Prompt 1:
Answer these questions from the review:
(a) Which album includes "My Box Chevy"?
(b) From whom does the lyric say the Caprice was bought?
(c) Which two titles does the review name as the possible source of the sample in "I Got"?
Prompt 2:
Name every performer the review credits on "My Box Chevy" or "I Got."
Prompt 3:
Write out everything in the review from "The close to" down to "genre and convention.".

== Article

Stupidly literal but like so many other car songs, also some weird metaphor for youth and longing and stuff, Pastor Troy’s “My Box Chevy” is really the only halfway happy song on Attitude Adjuster and it’s less happiness, than a memory with some fondness attached to it. The sense of genuine youthful waiting as he delays getting the best rims and wheels out of car nerd indecision and the economic reality of making his car nice, one piece at a time. By the third verse, the car’s complete, the reward, the envy of everyone around him, for better and worse: “…Told them boys/Don’t fuck with me…”.

The close to wailing guitars, Pastor’s chant of “my box Chevy” over and over and over on the chorus, and an eye for touching detail–“bought my Caprice from an old white couple”—though, turn it into one of the more personal and affecting songs of this past year. A perfect example of what can be done inside of genre and convention.

-Three Six Mafia featuring Pimp C and Project Pat “I Got”

This is probably the last year where they’ll be a big, stupid Southern rap party song with Pimp C wheezing on the hook and that’s pretty fucking sad. Sampling “Zombie Nation” or “Kernkraft 400”—I still don’t know which is the band and which is the song title—is a stroke of goofball genius that should’ve gotten someone’s interest.

====
== Data

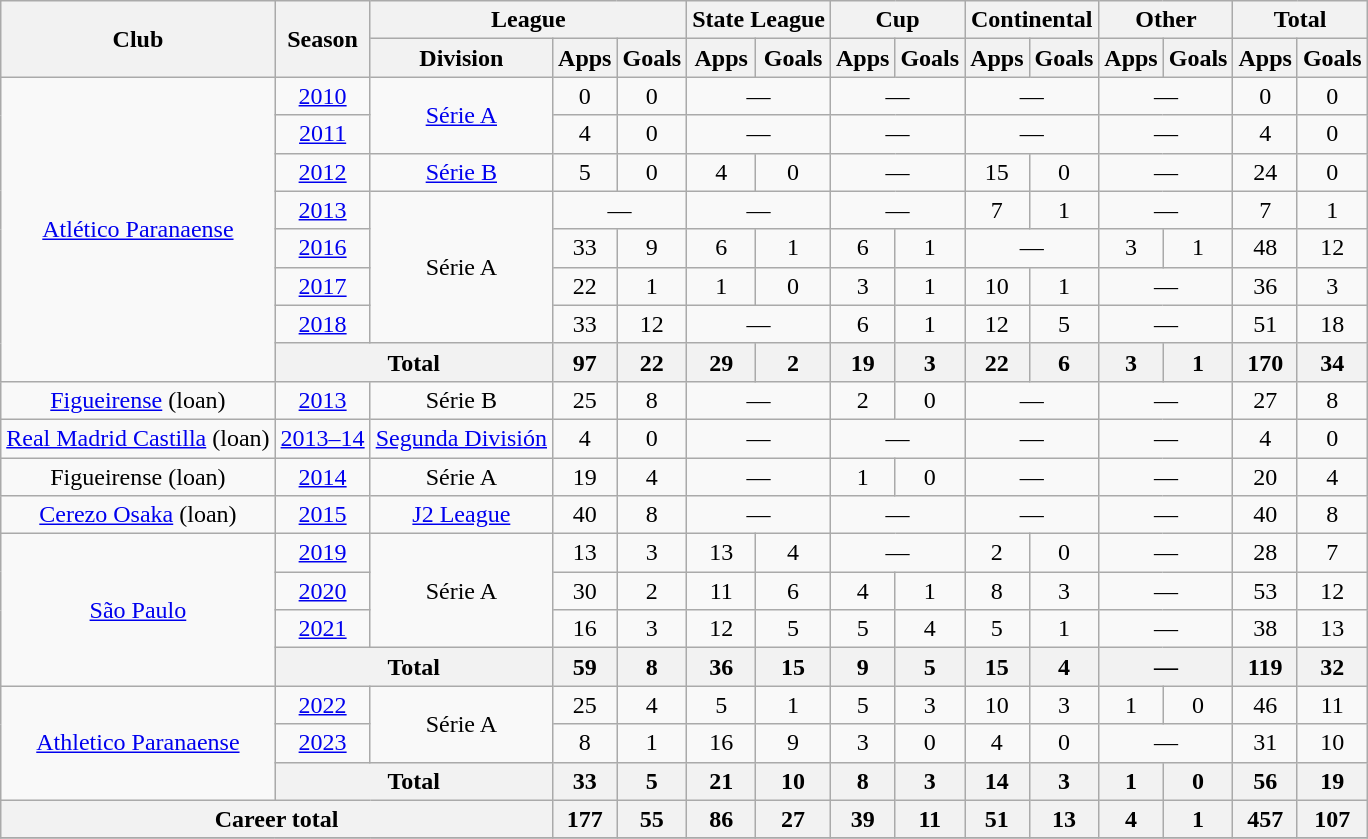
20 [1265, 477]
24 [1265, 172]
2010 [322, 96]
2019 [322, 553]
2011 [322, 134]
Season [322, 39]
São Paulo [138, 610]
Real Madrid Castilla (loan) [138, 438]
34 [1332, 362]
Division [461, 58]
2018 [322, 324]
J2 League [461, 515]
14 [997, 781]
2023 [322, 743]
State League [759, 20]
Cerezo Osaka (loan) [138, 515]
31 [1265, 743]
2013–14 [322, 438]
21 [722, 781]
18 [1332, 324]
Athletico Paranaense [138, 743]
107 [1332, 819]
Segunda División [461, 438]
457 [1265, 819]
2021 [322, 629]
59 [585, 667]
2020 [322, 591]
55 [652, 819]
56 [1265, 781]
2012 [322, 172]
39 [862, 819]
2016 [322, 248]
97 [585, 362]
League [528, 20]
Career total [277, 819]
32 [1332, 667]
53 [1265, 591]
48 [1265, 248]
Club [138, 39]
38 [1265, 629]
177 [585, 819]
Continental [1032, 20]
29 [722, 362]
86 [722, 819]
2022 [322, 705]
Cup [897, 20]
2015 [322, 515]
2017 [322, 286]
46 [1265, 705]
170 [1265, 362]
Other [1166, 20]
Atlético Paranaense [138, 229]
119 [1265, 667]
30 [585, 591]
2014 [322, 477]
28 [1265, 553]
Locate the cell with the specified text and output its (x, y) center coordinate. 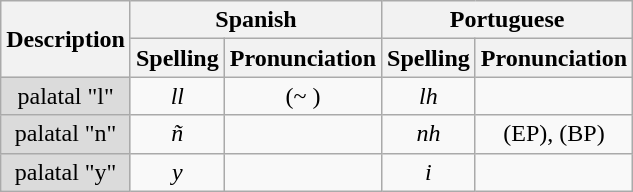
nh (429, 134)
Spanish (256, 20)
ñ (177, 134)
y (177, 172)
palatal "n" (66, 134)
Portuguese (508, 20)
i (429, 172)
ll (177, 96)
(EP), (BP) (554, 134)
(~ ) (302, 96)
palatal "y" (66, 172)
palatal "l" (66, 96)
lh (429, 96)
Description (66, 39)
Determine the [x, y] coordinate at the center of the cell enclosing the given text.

====
== Data

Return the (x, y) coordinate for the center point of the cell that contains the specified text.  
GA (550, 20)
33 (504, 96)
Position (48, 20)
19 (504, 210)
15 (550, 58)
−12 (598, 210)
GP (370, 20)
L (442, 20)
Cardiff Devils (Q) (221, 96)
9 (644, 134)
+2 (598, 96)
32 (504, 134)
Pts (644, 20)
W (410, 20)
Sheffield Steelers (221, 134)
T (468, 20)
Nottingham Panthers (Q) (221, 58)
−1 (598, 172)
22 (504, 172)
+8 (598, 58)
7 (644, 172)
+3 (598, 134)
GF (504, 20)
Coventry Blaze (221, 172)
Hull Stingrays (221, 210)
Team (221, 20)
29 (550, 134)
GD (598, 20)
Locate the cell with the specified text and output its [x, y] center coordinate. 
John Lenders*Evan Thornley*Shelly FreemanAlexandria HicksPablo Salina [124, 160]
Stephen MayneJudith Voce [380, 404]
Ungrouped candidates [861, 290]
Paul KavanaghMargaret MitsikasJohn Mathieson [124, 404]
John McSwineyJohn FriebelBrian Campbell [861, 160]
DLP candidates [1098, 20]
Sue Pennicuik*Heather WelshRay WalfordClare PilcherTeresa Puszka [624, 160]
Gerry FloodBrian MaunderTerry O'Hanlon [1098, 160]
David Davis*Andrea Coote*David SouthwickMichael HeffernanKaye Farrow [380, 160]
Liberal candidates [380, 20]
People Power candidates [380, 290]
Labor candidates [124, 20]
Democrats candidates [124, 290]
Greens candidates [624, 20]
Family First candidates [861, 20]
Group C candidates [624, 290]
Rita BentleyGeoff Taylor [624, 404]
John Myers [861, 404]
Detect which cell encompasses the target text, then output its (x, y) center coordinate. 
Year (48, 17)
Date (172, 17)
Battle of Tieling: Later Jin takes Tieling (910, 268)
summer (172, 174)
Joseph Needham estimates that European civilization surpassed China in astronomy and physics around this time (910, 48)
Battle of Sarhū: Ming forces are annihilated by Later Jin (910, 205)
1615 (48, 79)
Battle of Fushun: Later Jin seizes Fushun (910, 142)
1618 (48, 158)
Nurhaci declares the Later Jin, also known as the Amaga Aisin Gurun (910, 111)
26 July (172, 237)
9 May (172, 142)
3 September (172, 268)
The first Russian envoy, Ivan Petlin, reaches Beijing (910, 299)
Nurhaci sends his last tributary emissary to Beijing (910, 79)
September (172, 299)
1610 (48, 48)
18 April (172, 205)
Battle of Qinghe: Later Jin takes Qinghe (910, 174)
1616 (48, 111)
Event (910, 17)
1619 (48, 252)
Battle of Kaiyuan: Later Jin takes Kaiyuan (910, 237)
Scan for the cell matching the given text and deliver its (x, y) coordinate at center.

====

Full answer 1:
(a) Attitude Adjuster
(b) An old white couple
(c) "Zombie Nation" and "Kernkraft 400"

Full answer 2:
Pastor Troy, Three Six Mafia, Pimp C, Project Pat

Full answer 3:
The close to wailing guitars, Pastor’s chant of “my box Chevy” over and over and over on the chorus, and an eye for touching detail–“bought my Caprice from an old white couple”—though, turn it into one of the more personal and affecting songs of this past year. A perfect example of what can be done inside of genre and convention.